Слава Гарри не ограничилась появлением в прессе. Его показали в выпуске популярного в Бостоне вечернего телевизионного журнала «Хроника»: он медленно шествовал по нашей улице, а проворный и очень ловкий оператор отползал от него на корточках, держа камеру чуть ли не у самой земли. Вообще-то предполагалось, что эпизод будет посвящен мне и одному из моих романов, но все зрители, звонившие по этому поводу, говорили только о моей собаке.

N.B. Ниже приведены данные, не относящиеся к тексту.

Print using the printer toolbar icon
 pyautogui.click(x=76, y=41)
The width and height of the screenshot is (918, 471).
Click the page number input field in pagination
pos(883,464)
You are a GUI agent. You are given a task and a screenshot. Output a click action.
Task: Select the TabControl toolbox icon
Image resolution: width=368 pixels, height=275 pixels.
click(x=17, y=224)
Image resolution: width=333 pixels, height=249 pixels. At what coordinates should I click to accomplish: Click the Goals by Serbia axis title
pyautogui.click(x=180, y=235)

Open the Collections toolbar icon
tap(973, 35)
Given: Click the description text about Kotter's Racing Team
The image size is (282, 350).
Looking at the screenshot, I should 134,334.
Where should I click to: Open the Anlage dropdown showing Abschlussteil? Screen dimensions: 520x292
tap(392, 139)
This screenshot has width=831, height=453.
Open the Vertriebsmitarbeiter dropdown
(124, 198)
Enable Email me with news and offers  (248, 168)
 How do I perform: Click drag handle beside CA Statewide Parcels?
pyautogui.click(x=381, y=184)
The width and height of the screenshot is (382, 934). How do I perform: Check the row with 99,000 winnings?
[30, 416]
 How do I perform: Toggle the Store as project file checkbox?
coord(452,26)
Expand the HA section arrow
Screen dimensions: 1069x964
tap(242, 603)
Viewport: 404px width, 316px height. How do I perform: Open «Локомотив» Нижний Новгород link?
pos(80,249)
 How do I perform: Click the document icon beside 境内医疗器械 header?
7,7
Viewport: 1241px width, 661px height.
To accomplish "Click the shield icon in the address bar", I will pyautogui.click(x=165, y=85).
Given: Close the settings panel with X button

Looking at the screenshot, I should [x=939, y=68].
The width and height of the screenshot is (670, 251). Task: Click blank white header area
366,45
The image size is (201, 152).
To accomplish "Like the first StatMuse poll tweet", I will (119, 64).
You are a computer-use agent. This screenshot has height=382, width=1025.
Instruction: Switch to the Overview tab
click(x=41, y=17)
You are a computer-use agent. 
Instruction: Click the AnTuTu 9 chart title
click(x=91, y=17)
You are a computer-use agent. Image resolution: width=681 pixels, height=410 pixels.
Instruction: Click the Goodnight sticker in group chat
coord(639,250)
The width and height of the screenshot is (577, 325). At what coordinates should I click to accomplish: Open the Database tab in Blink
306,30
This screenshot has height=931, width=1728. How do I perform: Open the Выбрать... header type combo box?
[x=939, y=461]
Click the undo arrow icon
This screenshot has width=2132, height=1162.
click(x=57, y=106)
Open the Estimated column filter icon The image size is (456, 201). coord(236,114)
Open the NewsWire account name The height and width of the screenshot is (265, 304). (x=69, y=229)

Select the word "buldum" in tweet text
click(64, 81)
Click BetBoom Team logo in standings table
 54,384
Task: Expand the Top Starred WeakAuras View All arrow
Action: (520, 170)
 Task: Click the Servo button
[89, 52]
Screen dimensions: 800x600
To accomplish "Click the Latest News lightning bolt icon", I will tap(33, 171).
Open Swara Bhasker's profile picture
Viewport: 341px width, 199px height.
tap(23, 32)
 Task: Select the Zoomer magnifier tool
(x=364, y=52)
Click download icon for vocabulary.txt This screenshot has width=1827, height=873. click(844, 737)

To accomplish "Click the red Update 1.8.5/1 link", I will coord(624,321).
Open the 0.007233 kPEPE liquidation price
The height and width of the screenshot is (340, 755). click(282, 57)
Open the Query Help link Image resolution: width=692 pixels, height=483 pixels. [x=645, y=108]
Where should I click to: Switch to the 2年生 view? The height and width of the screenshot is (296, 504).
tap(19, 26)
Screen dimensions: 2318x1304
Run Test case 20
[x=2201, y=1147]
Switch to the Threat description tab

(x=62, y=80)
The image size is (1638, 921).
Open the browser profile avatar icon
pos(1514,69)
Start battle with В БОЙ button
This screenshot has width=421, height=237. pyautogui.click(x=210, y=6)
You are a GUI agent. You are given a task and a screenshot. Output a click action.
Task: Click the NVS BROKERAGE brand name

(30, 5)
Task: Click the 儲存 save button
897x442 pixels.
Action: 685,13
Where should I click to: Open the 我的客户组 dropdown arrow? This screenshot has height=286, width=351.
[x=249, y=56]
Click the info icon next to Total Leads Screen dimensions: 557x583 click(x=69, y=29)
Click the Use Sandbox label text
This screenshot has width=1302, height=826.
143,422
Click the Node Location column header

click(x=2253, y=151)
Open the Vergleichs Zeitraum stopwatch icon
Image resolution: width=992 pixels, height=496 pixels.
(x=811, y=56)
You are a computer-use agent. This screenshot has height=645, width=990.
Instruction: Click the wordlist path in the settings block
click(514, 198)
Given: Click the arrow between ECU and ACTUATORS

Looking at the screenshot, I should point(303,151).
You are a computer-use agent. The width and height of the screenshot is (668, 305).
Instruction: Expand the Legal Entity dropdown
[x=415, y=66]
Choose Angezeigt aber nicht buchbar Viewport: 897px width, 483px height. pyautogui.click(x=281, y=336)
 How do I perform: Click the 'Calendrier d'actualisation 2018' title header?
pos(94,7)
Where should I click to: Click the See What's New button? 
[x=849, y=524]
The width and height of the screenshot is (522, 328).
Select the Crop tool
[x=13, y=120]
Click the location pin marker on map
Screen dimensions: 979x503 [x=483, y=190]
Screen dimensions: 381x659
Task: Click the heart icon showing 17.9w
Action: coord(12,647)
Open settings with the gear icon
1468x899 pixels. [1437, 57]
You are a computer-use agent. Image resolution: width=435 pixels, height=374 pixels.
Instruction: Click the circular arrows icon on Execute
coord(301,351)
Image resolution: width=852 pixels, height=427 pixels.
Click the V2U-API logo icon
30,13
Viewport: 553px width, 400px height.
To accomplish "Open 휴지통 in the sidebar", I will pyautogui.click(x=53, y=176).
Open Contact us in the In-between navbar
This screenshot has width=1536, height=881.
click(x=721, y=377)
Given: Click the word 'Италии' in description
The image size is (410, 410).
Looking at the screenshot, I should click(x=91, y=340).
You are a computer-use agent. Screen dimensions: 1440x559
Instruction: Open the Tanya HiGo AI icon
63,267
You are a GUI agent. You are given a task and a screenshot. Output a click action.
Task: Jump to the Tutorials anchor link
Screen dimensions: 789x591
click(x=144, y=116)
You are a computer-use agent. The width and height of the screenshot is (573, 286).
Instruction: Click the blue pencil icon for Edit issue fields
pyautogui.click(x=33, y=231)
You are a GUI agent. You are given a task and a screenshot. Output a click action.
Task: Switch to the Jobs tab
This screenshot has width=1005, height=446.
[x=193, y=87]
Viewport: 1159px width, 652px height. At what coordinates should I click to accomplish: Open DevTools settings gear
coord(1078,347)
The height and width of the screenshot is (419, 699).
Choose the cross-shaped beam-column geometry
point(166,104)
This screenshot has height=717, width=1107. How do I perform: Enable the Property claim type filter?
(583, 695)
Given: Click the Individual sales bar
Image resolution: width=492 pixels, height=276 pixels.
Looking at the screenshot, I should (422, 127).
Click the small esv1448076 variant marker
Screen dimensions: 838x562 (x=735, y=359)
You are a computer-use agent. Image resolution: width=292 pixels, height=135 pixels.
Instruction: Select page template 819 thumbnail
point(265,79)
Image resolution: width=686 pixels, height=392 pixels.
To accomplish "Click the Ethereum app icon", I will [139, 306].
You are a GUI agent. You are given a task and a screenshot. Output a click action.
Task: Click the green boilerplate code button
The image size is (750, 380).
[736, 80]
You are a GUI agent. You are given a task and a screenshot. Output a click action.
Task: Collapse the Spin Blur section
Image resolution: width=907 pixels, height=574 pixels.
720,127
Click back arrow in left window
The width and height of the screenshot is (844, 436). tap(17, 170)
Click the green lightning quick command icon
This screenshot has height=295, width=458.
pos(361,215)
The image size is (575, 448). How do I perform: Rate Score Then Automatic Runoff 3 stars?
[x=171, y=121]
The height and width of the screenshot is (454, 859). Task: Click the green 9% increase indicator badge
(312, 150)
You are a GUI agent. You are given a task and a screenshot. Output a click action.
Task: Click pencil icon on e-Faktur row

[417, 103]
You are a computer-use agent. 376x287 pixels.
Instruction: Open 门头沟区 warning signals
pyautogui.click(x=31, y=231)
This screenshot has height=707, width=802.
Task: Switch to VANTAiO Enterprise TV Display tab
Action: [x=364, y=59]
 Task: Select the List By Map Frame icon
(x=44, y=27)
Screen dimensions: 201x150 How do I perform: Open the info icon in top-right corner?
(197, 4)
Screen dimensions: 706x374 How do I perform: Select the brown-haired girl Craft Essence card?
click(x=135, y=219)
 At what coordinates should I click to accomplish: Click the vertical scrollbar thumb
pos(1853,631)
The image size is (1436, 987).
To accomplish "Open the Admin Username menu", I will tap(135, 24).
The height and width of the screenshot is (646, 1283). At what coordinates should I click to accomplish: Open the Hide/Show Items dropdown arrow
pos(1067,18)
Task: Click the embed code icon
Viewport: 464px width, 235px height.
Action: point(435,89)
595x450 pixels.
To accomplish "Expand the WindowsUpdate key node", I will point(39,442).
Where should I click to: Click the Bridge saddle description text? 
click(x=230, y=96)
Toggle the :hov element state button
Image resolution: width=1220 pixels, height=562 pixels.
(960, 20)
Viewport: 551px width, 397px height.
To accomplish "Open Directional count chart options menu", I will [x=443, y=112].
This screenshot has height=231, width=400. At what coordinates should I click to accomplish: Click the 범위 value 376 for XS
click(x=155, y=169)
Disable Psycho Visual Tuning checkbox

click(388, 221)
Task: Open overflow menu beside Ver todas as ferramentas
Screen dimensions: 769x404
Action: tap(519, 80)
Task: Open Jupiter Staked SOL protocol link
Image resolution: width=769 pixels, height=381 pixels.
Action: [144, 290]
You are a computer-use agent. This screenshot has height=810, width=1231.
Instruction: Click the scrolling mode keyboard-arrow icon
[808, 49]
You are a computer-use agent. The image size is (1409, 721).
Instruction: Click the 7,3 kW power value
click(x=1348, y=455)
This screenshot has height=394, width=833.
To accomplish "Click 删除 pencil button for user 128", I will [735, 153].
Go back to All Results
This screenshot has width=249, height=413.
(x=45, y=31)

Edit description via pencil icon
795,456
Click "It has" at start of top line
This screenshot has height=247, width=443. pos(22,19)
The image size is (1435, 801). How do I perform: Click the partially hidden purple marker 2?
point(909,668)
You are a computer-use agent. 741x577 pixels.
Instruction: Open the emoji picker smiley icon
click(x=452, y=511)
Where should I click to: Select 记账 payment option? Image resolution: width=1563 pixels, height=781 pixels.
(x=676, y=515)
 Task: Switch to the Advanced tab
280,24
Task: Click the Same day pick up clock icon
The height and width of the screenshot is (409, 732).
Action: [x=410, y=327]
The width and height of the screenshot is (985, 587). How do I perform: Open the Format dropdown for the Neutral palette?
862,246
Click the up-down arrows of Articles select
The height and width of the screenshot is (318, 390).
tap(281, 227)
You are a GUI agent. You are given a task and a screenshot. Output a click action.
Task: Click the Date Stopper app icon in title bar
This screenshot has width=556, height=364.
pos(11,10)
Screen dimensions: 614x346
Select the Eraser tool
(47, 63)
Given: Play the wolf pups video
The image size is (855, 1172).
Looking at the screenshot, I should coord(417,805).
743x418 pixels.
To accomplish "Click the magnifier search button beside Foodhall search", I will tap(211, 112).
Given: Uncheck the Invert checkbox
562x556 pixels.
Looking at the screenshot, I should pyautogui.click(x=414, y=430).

Более того, Гарри удалось оставить след и в политической истории. Когда я работал корреспондентом «Бостон глоуб» при Белом доме, мне пришлось освещать отпуска, которые Билл Клинтон проводил на острове Мартас-Вайньярд, в том числе и в то лето, когда разразился скандал с участием Моники Левински. Гарри был там, где привык находиться в таких поездках, то есть лежал у моих ног в пресс-центре, который разместился в старомодном спортзале местной школы. Иногда он лениво позевывал, скучая и намекая на то, что я должен возместить ему эту скуку долгой поездкой на взморье, где удастся всласть побегать за мячиками. Я же печатал совершенно пустую статейку об очередном дне семейства Клинтон, в течение которого абсолютно не за что было зацепиться (члены президентской семьи в те дни почти не разговаривали друг с другом). Внезапно на трибуну, возбуждая всеобщее любопытство и волнение, ворвался пресс-секретарь Белого дома Майк Маккарри. Постучал по микрофону, убеждаясь, что тот включен, и сообщил, что принес нам официальное правительственное заявление.
Президент, с мрачным видом продолжал Маккарри, приказал совершить бомбовые налеты на Афганистан и Судан в качестве актов возмездия за произведенные в начале того месяца теракты против американских посольств в двух африканских странах[9].